> **Provided passage**
┄┄┄┄┄┄
为什么地址运算符（＆）对于通过函数传递的数组很重要？

Question

I am having trouble understanding how the & operator works and its importance.

I found this example online:

 #include <stdio.h>

void main()
{
  int a = 10;
  printf("\nValue of n is : %d" ,n);
  printf("\nValue of &n is : %u", &n);
}

Output :

Value of  n is : 10
Value of &n is : 1002

Firstly, why does the &n print out those two extra numbers?

Secondly, why is this important?

Answer 1

The & operator is the "address of" operator. so &a means the address of a , not just the value of a.

What this is telling you is that the address of a is 1002 (or as dreamlax pointed out, quite possibly not the real address due to oddities with how printf is being used), even though the value is 10 . Note that there is no strict correlation between the two values, you could just as easily have a=121765 and &a=494260 .

Knowing the address of a variable allows you to manipulate that specific value/object the variable is "referring" or "pointing" to. If you wish for a function to manipulate that specific value/object rather than manipulate a copy, you should pass the variable's address.

Take the following code (not necessarily complete code):

int main(void)
{
    int a = 10;
    doIt(a);
    printf("after doIt: %d", a);
    doItByReference(&a);
    printf("after doItByReference: %d", a);
}

void doIt(int val)
{
    val = 13;
}

void doItByReference(int *val)
{
    *val = 15;
}

Calling doIt passes the value held by a , and a new integer variable at a different address gets that value copied into it. The function is free to make any changes to this duplicate copy and no modifications will be seen in the original a variable.

However, calling doItByReference passes the address of a . Any changes made to the value at the given address will reflect as changes made to a .

This by itself is useful if you want to make changes to a given object and have those changes be reflected in the original copy. However, even if you don't want to modify a value in the original copy this is useful performance wise because you avoid having to copy any values. For a simple int which may be say 4 bytes (exact value isn't important), this is insignificant.
┄┄┄┄┄┄
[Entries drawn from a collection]
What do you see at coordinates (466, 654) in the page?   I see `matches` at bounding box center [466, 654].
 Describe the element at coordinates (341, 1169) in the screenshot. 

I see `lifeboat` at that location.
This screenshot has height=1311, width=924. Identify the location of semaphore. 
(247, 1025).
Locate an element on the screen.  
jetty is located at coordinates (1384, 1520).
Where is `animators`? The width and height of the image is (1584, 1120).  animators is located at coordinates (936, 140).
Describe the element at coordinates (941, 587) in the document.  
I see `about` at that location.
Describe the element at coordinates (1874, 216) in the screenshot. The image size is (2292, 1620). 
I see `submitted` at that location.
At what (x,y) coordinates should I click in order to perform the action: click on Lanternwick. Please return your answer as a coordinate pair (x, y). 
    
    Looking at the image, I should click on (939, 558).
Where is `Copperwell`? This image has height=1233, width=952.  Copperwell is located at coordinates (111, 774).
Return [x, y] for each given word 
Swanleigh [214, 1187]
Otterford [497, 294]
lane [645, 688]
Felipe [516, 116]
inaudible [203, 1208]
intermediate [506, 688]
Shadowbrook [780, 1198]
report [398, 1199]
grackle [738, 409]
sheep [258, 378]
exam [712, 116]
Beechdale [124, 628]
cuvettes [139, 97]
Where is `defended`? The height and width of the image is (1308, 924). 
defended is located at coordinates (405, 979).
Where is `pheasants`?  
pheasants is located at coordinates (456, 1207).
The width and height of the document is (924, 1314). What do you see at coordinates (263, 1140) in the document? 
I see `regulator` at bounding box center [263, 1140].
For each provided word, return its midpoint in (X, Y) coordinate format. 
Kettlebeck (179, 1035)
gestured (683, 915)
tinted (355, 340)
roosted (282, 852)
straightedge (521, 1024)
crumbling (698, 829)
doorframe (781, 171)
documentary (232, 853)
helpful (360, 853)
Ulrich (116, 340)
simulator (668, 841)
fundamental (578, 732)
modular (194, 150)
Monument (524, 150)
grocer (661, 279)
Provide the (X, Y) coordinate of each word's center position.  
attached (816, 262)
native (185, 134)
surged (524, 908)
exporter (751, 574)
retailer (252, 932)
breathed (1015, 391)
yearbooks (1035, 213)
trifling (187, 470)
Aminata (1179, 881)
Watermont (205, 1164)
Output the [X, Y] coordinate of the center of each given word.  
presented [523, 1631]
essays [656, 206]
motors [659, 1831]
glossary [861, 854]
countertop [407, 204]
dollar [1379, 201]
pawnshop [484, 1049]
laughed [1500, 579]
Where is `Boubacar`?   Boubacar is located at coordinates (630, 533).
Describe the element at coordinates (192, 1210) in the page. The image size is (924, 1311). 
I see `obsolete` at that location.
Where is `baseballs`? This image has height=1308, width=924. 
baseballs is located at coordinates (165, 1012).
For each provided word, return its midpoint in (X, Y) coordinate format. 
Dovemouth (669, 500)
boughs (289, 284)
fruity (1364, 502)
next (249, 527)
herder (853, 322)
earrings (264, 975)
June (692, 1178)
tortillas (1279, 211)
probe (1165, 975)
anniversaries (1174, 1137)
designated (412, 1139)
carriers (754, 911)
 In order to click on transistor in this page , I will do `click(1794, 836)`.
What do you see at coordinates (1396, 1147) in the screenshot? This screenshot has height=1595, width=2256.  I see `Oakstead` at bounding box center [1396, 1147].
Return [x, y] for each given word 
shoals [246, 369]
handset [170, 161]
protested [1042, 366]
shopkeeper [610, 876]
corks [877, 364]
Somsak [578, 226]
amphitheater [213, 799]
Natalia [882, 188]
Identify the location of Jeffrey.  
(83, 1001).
┄┄┄┄┄┄
> **Requirements**
1. Set down the part of the thread on the address-of operator that starts at "The & operator is" and ends at "the variable's address.".
2. For each statement, say yes or no to whether the thread on the address-of operator agrees, and quote the words that decide it: (a) Calling doIt lets the function change the original a variable. (b) Passing a variable's address avoids having to copy any values. (c) There is a strict correlation between a variable's value and its address.

> **Solutions to the exercise**
1.
The & operator is the "address of" operator. so &a means the address of a , not just the value of a.

What this is telling you is that the address of a is 1002 (or as dreamlax pointed out, quite possibly not the real address due to oddities with how printf is being used), even though the value is 10 . Note that there is no strict correlation between the two values, you could just as easily have a=121765 and &a=494260 .

Knowing the address of a variable allows you to manipulate that specific value/object the variable is "referring" or "pointing" to. If you wish for a function to manipulate that specific value/object rather than manipulate a copy, you should pass the variable's address.

2.
(a) No: "The function is free to make any changes to this duplicate copy and no modifications will be seen in the original a variable."
(b) Yes: "this is useful performance wise because you avoid having to copy any values."
(c) No: "Note that there is no strict correlation between the two values"